DATA |
■ ■ ■ ■ ■ ■ ■
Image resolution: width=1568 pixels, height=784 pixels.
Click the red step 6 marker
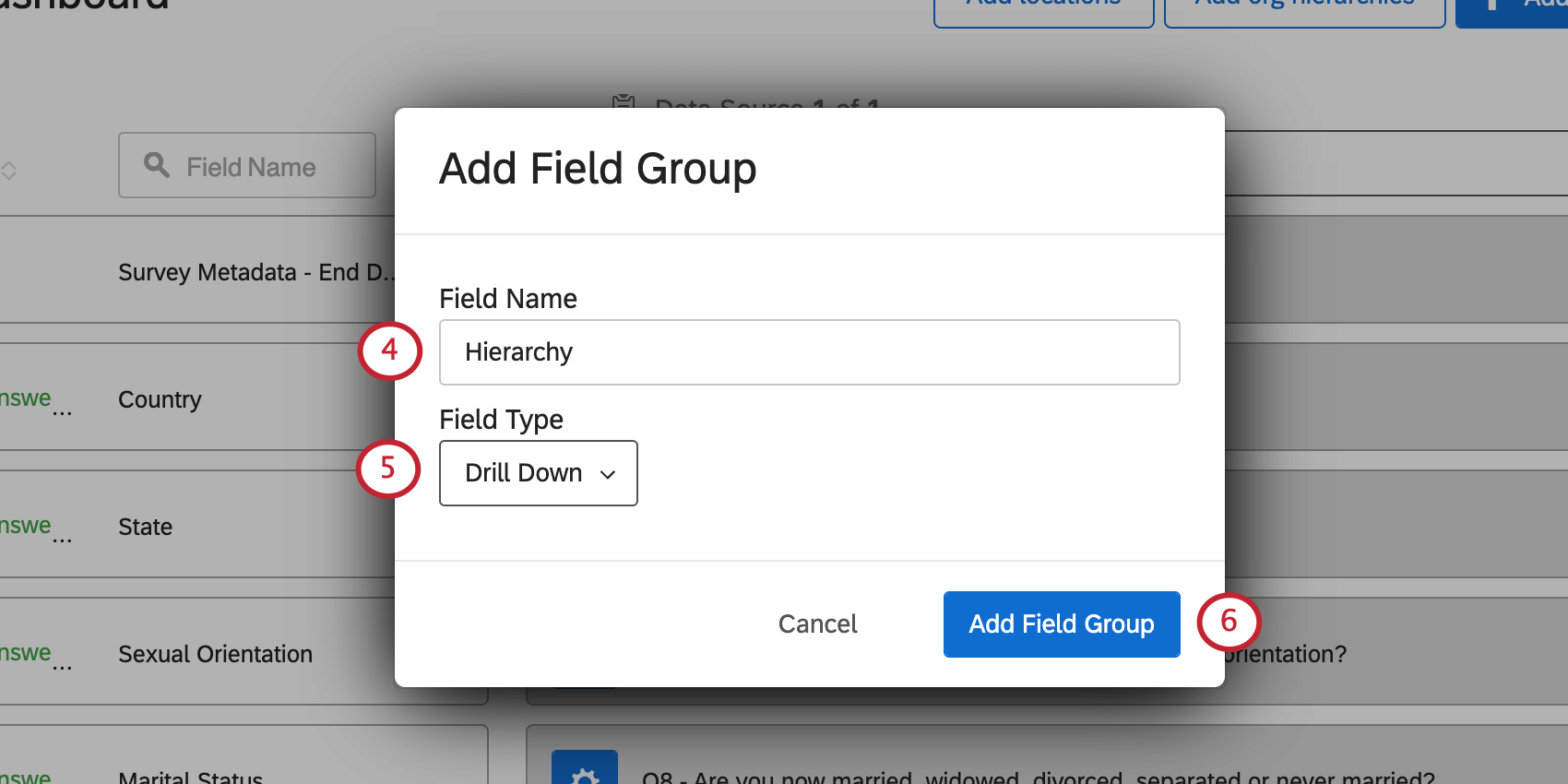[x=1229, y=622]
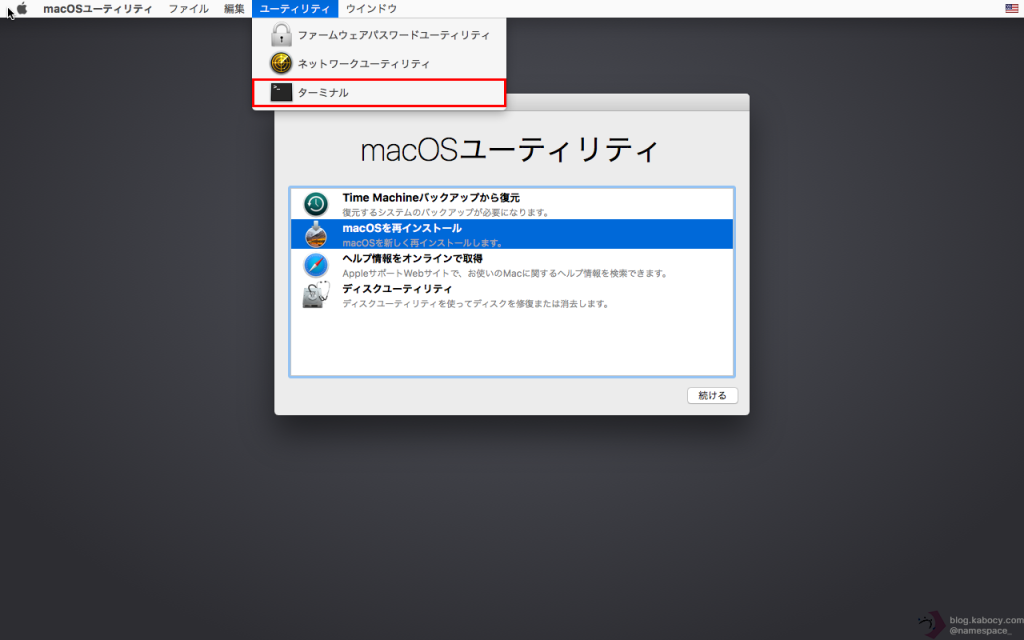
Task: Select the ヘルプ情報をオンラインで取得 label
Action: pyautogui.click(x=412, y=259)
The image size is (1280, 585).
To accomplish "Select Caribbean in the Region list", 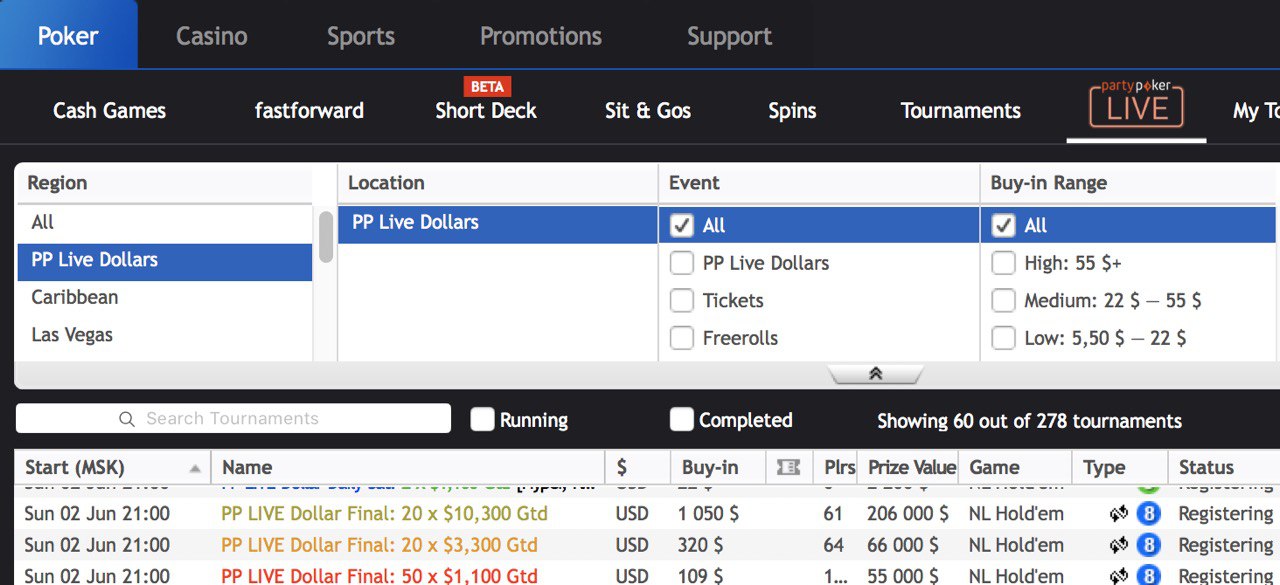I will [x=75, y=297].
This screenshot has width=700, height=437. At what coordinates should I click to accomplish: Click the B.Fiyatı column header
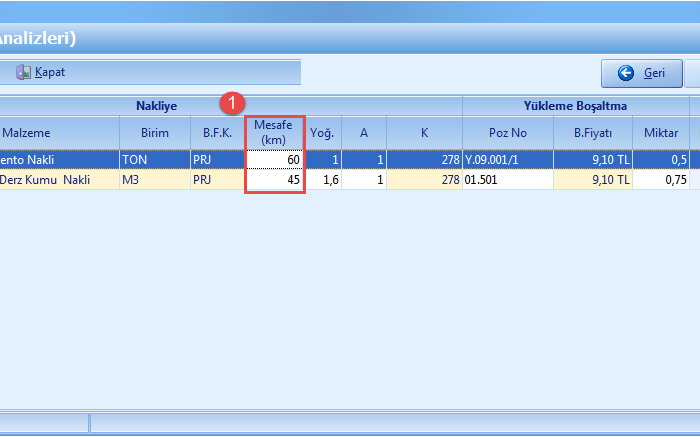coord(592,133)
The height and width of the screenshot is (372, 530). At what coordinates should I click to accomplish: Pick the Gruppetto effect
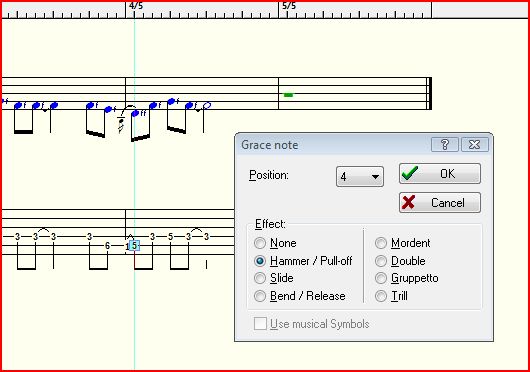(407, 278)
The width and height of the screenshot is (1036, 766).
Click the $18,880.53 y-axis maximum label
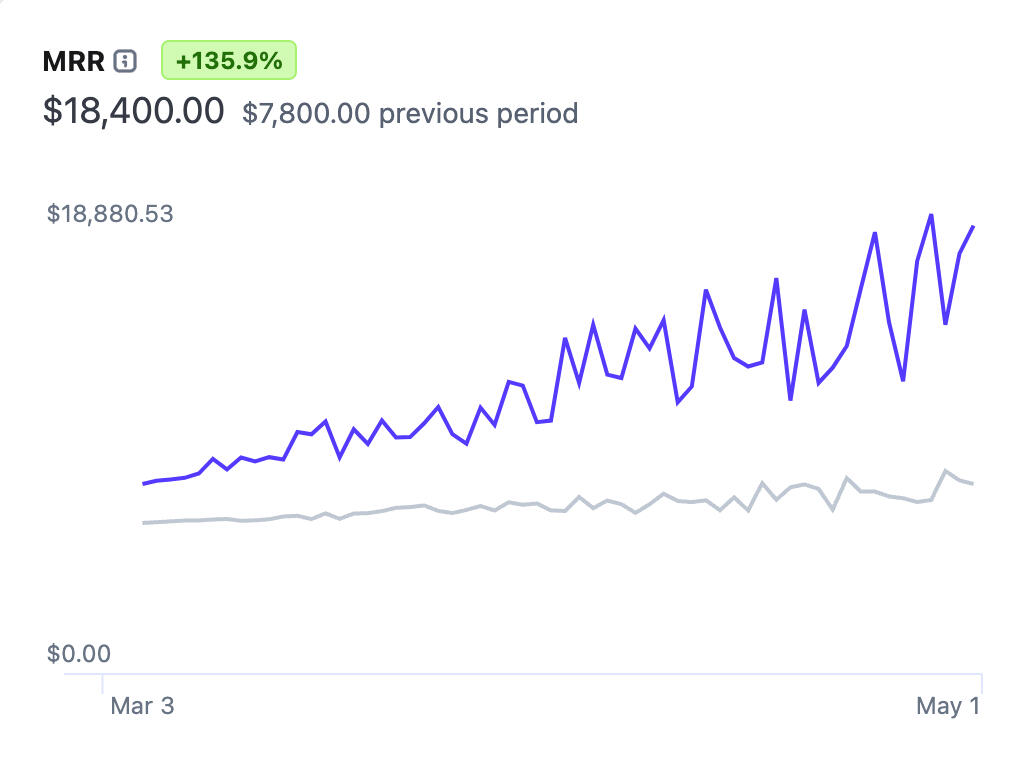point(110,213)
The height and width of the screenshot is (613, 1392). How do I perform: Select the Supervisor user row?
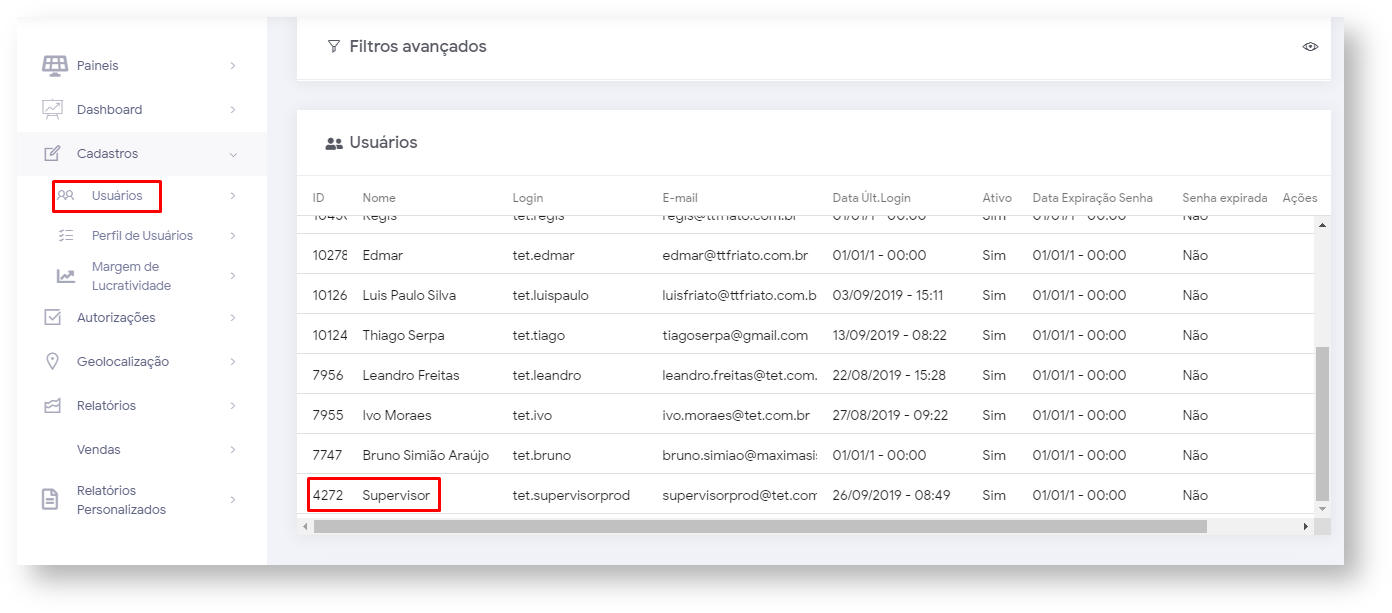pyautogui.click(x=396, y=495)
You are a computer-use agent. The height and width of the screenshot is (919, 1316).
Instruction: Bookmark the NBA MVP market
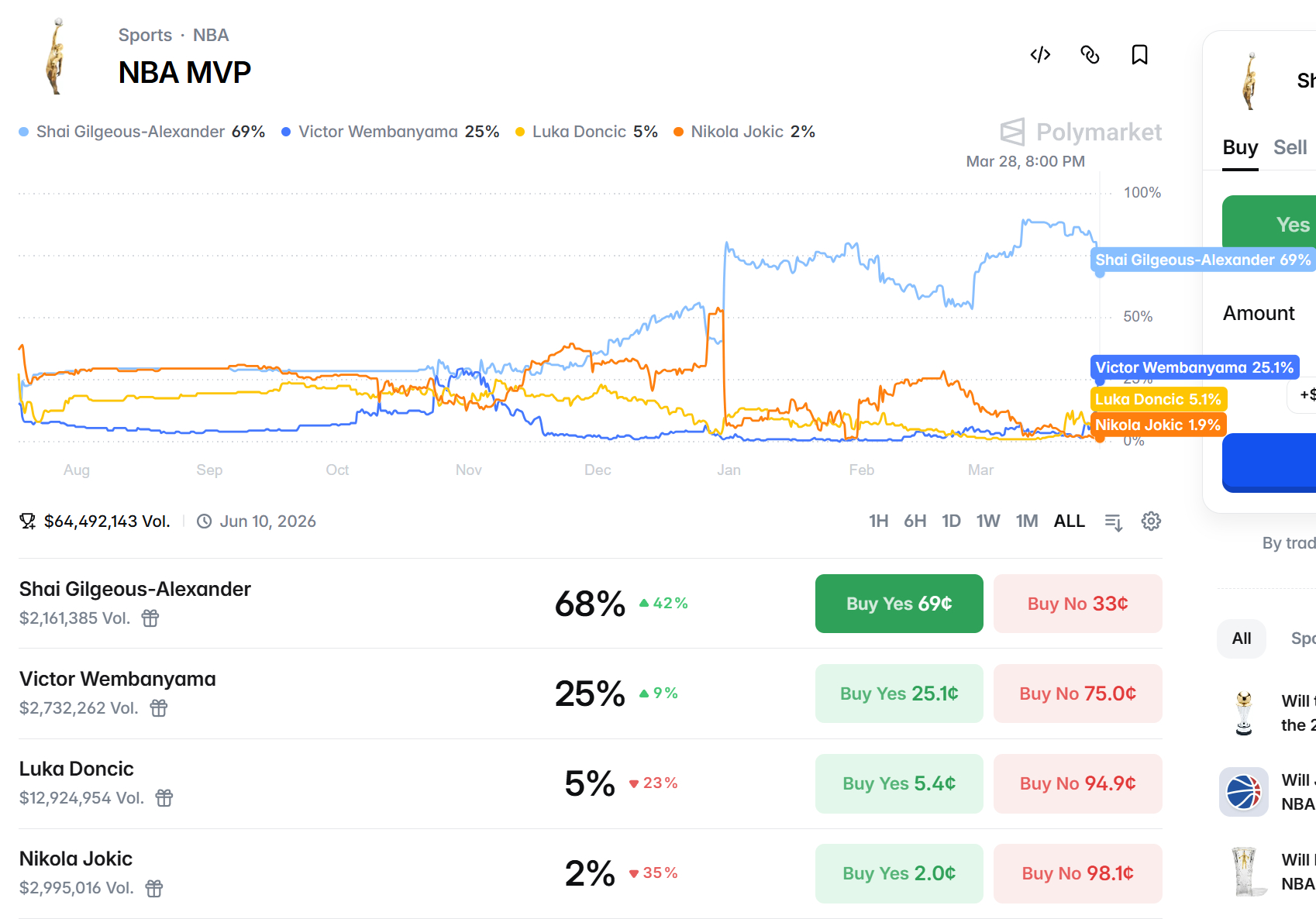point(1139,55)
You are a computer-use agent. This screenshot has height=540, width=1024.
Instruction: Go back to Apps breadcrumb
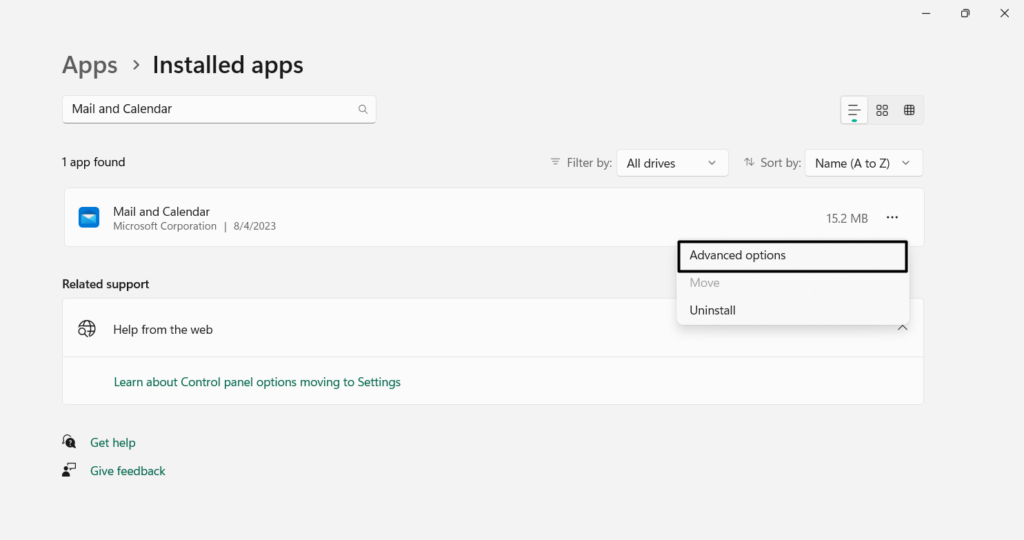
■ ■ ■ ■ ■ ■ ■
ABOUT THIS EXERCISE | Copy all the lines above that hold the string "computer".

REPLY TO THE EXERCISE |
You are a computer-use agent. The height and width of the screenshot is (919, 1316).
You are a computer-use agent. This screenshot has height=540, width=1024.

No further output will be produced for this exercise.